Believed to the last known surviving White steam car before the switch over to gasoline power
1910 White Model 0-0 5-Passenger Touring
Chassis no. 10347
Engine no. 1070
2-Cylinder Compound (High/Low) Steam Engine
Water-Tube Flash Boiler
Approx. 20bhp. Sold $80000.00
4-Wheel Leaf Spring
Rear Drum Brakes
*A highly authentic and original example of a well renowned model
*Formerly owned by Dick Wells for 25 years
*Sympathetically maintained and routinely steamed up
*Previously regularly driven on tours
THE WHITE STEAMER
White Steamers were manufactured in Cleveland, Ohio, from 1900 until 1910 by the White Motor Company. Thomas White and William Grout had gone into business as a manufacturer of sewing machines in Massachusetts before the Civil War, later moving the firm to Ohio. Around 1900, White's sons Rollin, Windsor, and Walter entered the steam automobile industry, producing four automobiles and one truck. Rollin White had already invented the semi-flash boiler, at that time an important advancement in steam technology. According to the Standard Catalog of American Cars, the firm had produced 193 vehicles in 1901. In 1906, White's automobile division began operating separately from its parent sewing machine business. White steamers were of excellent quality, and many were purchased by prominent individuals, including President Taft and John D. Rockefeller. In fact, a White was the only automobile present in the 1905 inaugural parade of President Theodore Roosevelt. In 1910, White made a successful foray into the manufacture of gasoline-powered vehicles, selling nearly as many of those as it had of steam cars. The numbers were fairly even again in 1911, but that was the final year for White steamers. By 1911, White had handily surpassed Stanley as the largest manufacturers of steam automobiles, delivering over 9,000 examples to Stanley's total of 5,200, despite costing significantly more.
White steamers featured a complex, "Compound" two-cylinder system in which water was flash-heated in a boiler, then compressed in one cylinder, and then injected into a second cylinder at high pressure. White steamers also used a rear transaxle that incorporated two forward speeds plus neutral; the neutral allowed an operator to warm up the car at rest. In 1918, when White ceased production of automobiles to concentrate on commercial trucks, it had produced more than 9,000 steam-powered cars. Although many were built, White steamers are rarely seen today. Whites are viewed by many as the finest of the early steam cars, well-built and costly when new, and greatly appreciated today.
THE MOTORCAR OFFERED
This Model O-O is presented from a stable of exceptionally high-quality early automobiles, each selected with the utmost care for correctness and originality. It is quite common for steam cars to have been revived from a modest basis of spares, but far rarer to find a pure, original example such as the car on offer. To judge from the car's condition today, it appears to have been sympathetically owned and only lightly restored over time, viewing it is a rewarding exercise.

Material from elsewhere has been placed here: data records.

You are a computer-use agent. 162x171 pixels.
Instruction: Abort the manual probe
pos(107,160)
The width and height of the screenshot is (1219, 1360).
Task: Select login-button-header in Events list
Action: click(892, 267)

The bodywork, finished in an understated white over black scheme is original, beneath the front passenger seat its body construction number can be found, 00941, and while some of the more used front seating has been retrimmed carefully, the rear door panels reveal themselves to be the original leather finish. The beauty of authentic cars is in the detail that they retain, and the White can be seen to still have features such as its original supply plate, kicker plates on the entry points on the front seating area and even its windshield still has its maker plaque confirming the existence of an entity long forgotten – The Troy Carriage Sun Shade Company of Troy, Ohio.
That the car survives so well 110 years after it was built in this fine order is testament to a simple chain of ownership, which the White Steam Car Registry cites a mere handful of custodians for the car, being Ollie Hall, Emmett Tucker, Charlie Kulchar and then Dick Wells in 1991 from whom the current owners acquired it in 2016. In its last ownership, Mr. Wells routinely used the car, steaming her up for a number of tours and as purchased it was in ready to use order.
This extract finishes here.